Un producteur californien, fier propriétaire d’une usine de 4 000 vaches laitières identiques et génétiquement sélectionnées y explique fièrement son système d’observation comportementale des bovins par des caméras reliées à un système d’intelligence artificielle qui lui a permis de constater qu’un facteur important dans la production de lait est la position allongée des vaches. Chaque minute, une image est analysée pour repérer les vaches allongées, celles qui mangent et celles qui sont debout. L’analyse des données a montré qu’une vache passant une heure de plus en position allongée produit 2 litres de lait supplémentaires par jour. Ce système permet donc d’intervenir au niveau du comportement des vaches de manière à maximiser le temps qu’elles passent allongées.

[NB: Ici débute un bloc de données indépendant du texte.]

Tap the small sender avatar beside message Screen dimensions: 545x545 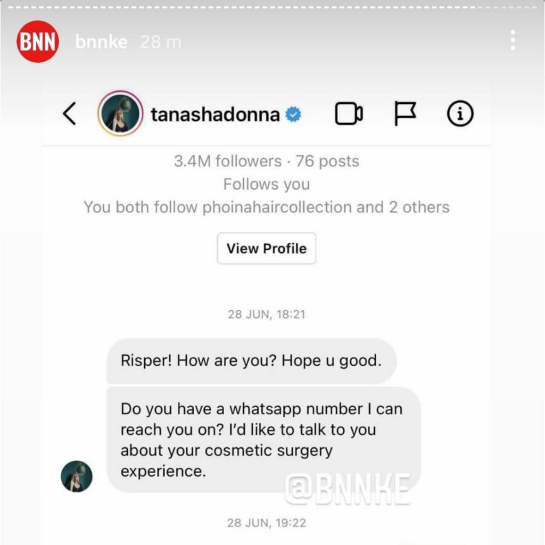[77, 476]
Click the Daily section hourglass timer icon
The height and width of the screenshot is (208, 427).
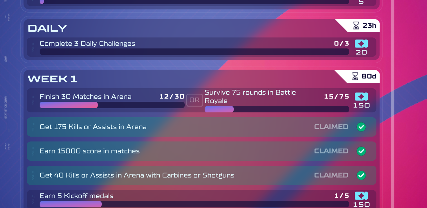click(x=356, y=26)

Un laboratoire « dernier-cri » situé au centre des installations prépare des embryons à partir des animaux les plus productifs dont la formule génétique est également vendue sur catalogue aux producteurs intéressés. Le fleuron de l’élevage est une vache « optimisée » qui produit 65 litres de lait par jour alors que la moyenne quotidienne aux États-Unis est d’environ 25 litres par vache laitière. Le record absolu appartient à Gigi, vache vedette du Wisconsin, avec 8 700 gallons de lait en 2016, soit une moyenne de 90 litres par jour. Les mamelles hyperstimulées développent-elles une inflammation ? Pas de problème, corticoïdes et antibiotiques y verront, et leurs résidus n’altèrent pas le goût du chocolat au lait. Lorsque la production d’une vache décline, on la « réforme », c’est-à-dire « on l’abat ».
En cas d’épidémie, peste porcine, grippe aviaire ou autre, et pendant la Covid, quand les abattoirs étaient fermés, l’abattage en masse a souvent eu lieu sur place : on ferme la ventilation pour que la température monte dans l’usine, on injecte de la vapeur pour accélérer le réchauffement, et après quelques heures de hurlements indescriptibles, la plupart des animaux meurent. Ceux qui bougent encore sont ensuite achevés par le personnel « bienveillant ».
Le broyage des poussins et canetons vivants et la pénalisation des regards indiscrets dans les abattoirs mériteraient plus qu’une ligne, mais il faut conclure et c’est à Vigny que revient le mot de la fin, tiré de « La mort du loup » : « Que j’ai honte de nous, débiles que nous sommes ».